The last time Spin co-founder and president Euwyn Poon took a ride on one of his company's e-scooters was a recent trip from his apartment in the East Cut neighborhood of San Francisco to the company’s SoMa office. His 15-minute walking commute is cut down to just a two-minute trip with the vehicle, and thankfully there always seems to be one locked outside his apartment, he said.
Poon’s latest trip illustrates how many urban working professionals are benefiting from the e-scooters that border, and sometimes clutter, city sidewalks.
Spin, which began as a bike-share company in 2017 — debuting with 300 orange traditional pedal bikes at South by Southwest in Austin, TX — has grown into a micromobility company now owned by Ford Smart Mobility after a $100 million purchase in 2018.
Smart Cities Dive caught up with Poon to learn more about the implications of such an investment in the micromobility industry, his vision for the sector's future labor market and why he thinks U.S. cities are falling behind European counterparts.
This interview has been edited for brevity and clarity.
SMART CITIES DIVE: What are the advantages of Spin being owned by an automotive company and not a traditional tech company born out of Silicon Valley?
EUWYN POON: Instead of chasing short term revenue and growth, we are allowed the chance to grow reasonably, sustainably and in pace with the adoption by cities.
One of the big principles that Spin abides by, is that we never launch [in cities] without permission. In fact, we are the folks that are creating most of the regulatory framework and are really working with cities to understand and refine and really broaden these systems.
The second benefit is obviously from being a capital partner. Ford has invested quite a bit in our growth to allow us to scale from our couple dozen folks in only seven markets to 70 markets and counting, including something that we’re tackling this year, which is international expansion.
On the technology front, we are learning from some of the top designers and engineers from Ford in how to design a vehicle — we’re designing our own in-house vehicle to be released on the streets. Learning from an automaker with decades of experience in building world class vehicles that are rugged, reliable and safe has been a wonderful opportunity for us.
What have been the challenges of teaming up with an automotive company?
POON: It’s more learning for us. For example, another big differentiator in our operations is that we primarily rely on full-time and part-time employees on the ground as opposed to ... contractors that Bird and Lime mostly rely on.
There were obviously some learnings from Ford in how to properly manage our labor. With a company that scale, you certainly are always mindful of abiding by the proper labor regulations. But at the same time, we didn't do it just because Ford recommend us to. It fit in with our strategy and we found tremendous benefits by working with W2 employees who are trained and who are loyal. That’s been a big wave driving our growth.
Spin employees voted to join the Teamsters union in December — a first for the scooter industry. How do you think such a workforce could affect the industry at large?
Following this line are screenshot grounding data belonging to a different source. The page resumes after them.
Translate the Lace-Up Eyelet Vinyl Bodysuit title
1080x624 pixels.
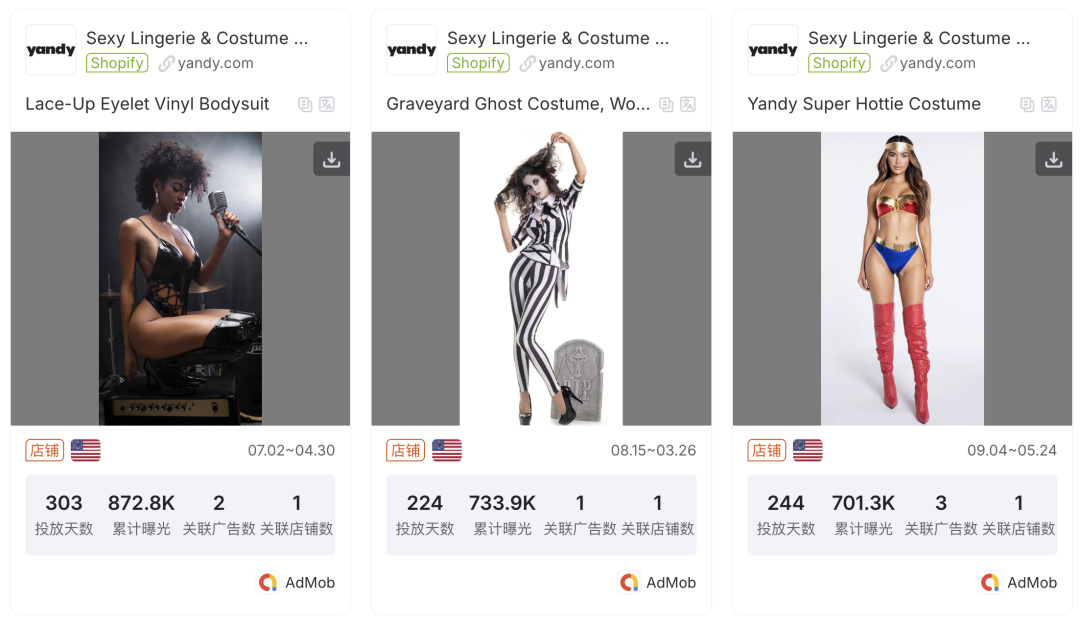[x=327, y=104]
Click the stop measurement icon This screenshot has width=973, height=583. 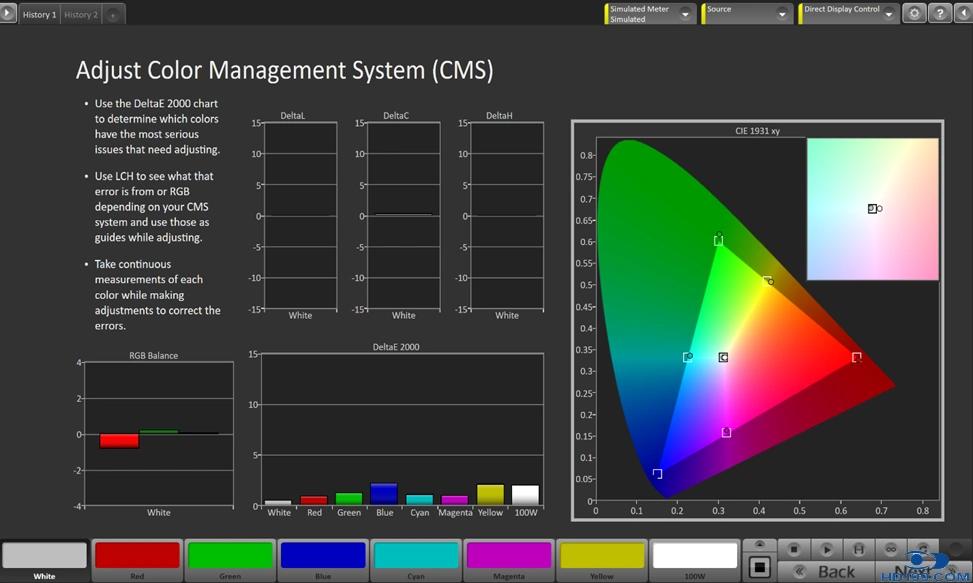click(794, 549)
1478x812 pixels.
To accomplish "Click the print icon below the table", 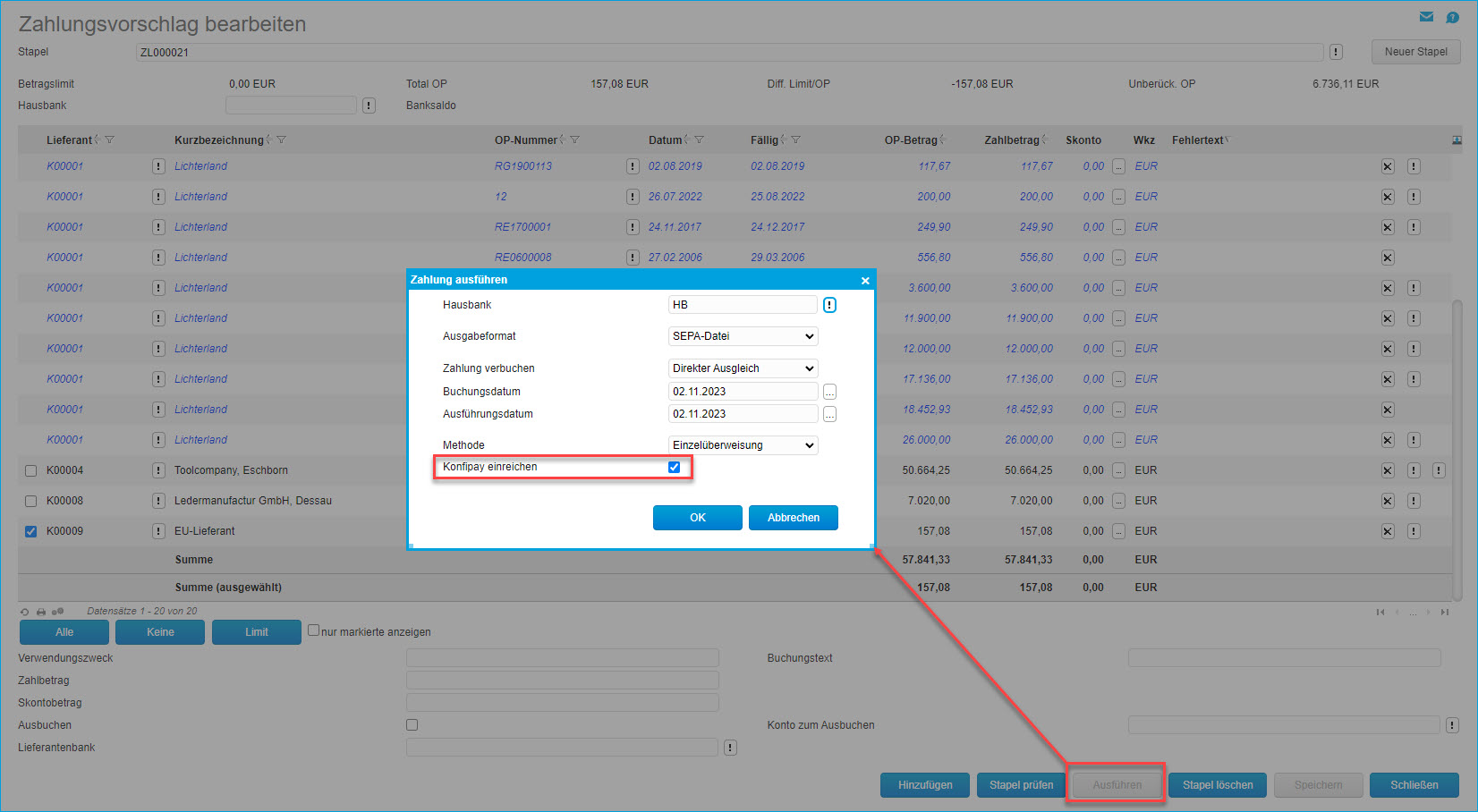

POON: As the industry matures, we were bound to see this happen. Ultimately, we all want to create a sustainable workforce and that’s supported by a sustainable business model. I think that’s a natural byproduct. It's still early days though. It will still be a few quarters or maybe more before this industry stabilizes. We can expect this industry to create a great environment and good opportunity for hundreds if not more people out there to work and be part of this modern urban infrastructure.
You had mentioned that U.S. cities are behind European cities in micromobility. Why do you think that is?
POON: If we look at Europe, the cities have been traditionally built around biking.
We're seeing progress in American cities. European cities emerged and grew up in a different century than American cities that were built around the usage of cars. It's an artifact of timing in a way that the popularity of cars, which are great for certain instances and use cases — mainly the drive from the suburb to the city — not necessarily within the city itself.
It doesn’t make sense for a crowded city center to be jammed full of cars that are holding one passenger when a tiny little scooter, which generates less emissions and is lighter, can be used instead.
Can U.S. cities catch up to European cities?
POON: Yes, with the right effort. The first step is adopting micromobility. Over the last few decades, I think we've seen a lot of interest and a lot of time and a lot of ideas into how cities can be made better for people.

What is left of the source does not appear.